→ YOUR GOAL: Nothing but the line holding "Screenshot is 292x2576." and the lines after it, through the end of the records, should be set down, each exactly as it is.

→ INPUT DATA:
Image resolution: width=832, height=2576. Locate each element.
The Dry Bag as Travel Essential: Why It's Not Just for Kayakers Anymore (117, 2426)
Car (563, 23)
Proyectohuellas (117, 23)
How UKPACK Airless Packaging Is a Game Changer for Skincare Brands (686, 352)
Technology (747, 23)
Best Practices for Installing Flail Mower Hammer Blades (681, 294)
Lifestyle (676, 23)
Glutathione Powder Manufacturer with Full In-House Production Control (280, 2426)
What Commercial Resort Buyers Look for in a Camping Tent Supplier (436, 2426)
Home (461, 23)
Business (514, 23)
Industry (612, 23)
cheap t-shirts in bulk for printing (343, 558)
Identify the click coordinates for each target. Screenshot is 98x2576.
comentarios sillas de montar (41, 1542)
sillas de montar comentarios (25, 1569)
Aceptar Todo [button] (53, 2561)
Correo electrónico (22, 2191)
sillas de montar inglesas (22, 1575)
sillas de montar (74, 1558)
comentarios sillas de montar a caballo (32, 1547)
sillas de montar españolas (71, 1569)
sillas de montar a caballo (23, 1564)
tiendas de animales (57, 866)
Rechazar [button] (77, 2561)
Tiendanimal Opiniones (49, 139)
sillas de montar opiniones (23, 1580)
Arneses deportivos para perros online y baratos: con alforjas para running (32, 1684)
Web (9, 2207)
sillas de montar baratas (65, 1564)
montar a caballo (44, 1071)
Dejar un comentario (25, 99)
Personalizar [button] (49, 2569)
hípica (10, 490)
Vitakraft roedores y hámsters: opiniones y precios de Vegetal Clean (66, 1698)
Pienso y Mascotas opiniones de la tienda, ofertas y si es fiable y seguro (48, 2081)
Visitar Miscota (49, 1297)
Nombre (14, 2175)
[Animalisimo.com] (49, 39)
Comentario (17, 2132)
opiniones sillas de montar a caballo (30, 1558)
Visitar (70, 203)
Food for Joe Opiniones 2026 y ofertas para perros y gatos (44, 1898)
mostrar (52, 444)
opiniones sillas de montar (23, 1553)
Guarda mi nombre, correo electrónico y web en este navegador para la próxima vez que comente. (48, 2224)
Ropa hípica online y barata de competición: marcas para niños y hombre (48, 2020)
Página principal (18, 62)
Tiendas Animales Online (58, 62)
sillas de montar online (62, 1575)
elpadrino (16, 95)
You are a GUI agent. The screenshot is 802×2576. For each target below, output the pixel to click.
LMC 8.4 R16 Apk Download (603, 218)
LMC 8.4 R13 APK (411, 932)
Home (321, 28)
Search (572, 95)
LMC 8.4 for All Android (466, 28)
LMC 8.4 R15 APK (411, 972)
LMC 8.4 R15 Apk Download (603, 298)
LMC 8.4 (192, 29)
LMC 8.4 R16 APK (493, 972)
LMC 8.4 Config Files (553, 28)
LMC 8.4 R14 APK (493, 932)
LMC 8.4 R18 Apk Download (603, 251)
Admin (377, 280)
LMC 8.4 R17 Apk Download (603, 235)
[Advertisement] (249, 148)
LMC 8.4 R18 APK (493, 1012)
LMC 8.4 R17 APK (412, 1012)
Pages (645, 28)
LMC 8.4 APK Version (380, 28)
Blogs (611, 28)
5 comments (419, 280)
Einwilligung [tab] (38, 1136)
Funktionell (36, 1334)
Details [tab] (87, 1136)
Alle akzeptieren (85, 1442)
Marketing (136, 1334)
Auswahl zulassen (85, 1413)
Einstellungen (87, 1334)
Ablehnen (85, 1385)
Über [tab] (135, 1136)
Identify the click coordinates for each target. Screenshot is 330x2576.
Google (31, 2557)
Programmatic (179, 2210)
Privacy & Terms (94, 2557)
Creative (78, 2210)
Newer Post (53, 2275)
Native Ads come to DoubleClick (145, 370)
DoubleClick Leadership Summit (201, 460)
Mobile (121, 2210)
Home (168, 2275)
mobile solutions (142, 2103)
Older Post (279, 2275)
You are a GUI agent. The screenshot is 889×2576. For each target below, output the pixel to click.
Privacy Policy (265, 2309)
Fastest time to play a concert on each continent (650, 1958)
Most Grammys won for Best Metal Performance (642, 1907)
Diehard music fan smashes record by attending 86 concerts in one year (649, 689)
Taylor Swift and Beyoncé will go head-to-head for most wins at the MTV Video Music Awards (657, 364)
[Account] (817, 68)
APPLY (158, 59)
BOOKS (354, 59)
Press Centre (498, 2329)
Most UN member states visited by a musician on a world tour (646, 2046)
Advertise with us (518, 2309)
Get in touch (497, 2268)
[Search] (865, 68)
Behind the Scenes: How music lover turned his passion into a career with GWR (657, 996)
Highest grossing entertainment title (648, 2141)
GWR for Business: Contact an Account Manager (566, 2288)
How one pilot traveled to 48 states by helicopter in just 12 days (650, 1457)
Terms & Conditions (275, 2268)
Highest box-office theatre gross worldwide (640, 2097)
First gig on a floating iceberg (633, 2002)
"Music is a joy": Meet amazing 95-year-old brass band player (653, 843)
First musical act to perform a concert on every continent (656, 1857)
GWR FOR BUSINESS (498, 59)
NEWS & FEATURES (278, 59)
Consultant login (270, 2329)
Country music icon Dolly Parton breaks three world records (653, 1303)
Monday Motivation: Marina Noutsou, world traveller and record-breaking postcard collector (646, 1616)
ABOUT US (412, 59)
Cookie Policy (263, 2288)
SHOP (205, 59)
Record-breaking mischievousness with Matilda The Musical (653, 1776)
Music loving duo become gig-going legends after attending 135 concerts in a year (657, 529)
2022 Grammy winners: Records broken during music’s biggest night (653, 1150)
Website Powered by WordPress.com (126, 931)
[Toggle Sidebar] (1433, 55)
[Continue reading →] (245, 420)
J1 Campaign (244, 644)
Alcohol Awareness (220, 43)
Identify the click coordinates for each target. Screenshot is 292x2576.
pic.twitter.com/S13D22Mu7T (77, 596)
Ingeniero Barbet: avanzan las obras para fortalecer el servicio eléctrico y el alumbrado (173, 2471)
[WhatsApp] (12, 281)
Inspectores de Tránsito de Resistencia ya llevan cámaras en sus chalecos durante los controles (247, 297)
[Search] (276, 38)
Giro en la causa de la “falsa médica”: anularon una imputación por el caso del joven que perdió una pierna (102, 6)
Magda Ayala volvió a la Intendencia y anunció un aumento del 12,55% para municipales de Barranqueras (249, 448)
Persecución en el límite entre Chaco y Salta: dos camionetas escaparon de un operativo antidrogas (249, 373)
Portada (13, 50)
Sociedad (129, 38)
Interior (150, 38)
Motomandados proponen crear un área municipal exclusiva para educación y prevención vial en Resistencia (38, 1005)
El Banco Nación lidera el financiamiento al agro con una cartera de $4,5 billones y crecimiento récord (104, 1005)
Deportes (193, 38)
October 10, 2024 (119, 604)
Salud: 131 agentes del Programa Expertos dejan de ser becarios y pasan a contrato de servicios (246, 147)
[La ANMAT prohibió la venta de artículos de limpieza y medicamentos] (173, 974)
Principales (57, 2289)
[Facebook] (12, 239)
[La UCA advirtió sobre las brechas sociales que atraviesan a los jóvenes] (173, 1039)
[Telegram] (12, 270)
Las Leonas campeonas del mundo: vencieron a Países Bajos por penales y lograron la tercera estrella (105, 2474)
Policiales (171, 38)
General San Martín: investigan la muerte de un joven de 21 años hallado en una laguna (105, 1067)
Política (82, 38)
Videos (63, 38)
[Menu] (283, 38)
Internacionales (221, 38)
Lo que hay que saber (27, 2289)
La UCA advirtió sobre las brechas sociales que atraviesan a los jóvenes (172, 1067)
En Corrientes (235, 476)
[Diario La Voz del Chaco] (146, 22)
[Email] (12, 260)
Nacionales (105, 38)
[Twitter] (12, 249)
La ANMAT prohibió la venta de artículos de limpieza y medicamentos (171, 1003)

→ RESULT:
Identify the click coordinates for each target. Screenshot is 292x2576.
pic.twitter.com/S13D22Mu7T (77, 596)
Ingeniero Barbet: avanzan las obras para fortalecer el servicio eléctrico y el alumbrado (173, 2471)
[WhatsApp] (12, 281)
Inspectores de Tránsito de Resistencia ya llevan cámaras en sus chalecos durante los controles (247, 297)
[Search] (276, 38)
Giro en la causa de la “falsa médica”: anularon una imputación por el caso del joven que perdió una pierna (102, 6)
Magda Ayala volvió a la Intendencia y anunció un aumento del 12,55% para municipales de Barranqueras (249, 448)
Persecución en el límite entre Chaco y Salta: dos camionetas escaparon de un operativo antidrogas (249, 373)
Portada (13, 50)
Sociedad (129, 38)
Interior (150, 38)
Motomandados proponen crear un área municipal exclusiva para educación y prevención vial en Resistencia (38, 1005)
El Banco Nación lidera el financiamiento al agro con una cartera de $4,5 billones y crecimiento récord (104, 1005)
Deportes (193, 38)
October 10, 2024 (119, 604)
Salud: 131 agentes del Programa Expertos dejan de ser becarios y pasan a contrato de servicios (246, 147)
[La ANMAT prohibió la venta de artículos de limpieza y medicamentos] (173, 974)
Principales (57, 2289)
[Facebook] (12, 239)
[La UCA advirtió sobre las brechas sociales que atraviesan a los jóvenes] (173, 1039)
[Telegram] (12, 270)
Las Leonas campeonas del mundo: vencieron a Países Bajos por penales y lograron la tercera estrella (105, 2474)
Policiales (171, 38)
General San Martín: investigan la muerte de un joven de 21 años hallado en una laguna (105, 1067)
Política (82, 38)
Videos (63, 38)
[Menu] (283, 38)
Internacionales (221, 38)
Lo que hay que saber (27, 2289)
La UCA advirtió sobre las brechas sociales que atraviesan a los jóvenes (172, 1067)
En Corrientes (235, 476)
[Diario La Voz del Chaco] (146, 22)
[Email] (12, 260)
Nacionales (105, 38)
[Twitter] (12, 249)
La ANMAT prohibió la venta de artículos de limpieza y medicamentos (171, 1003)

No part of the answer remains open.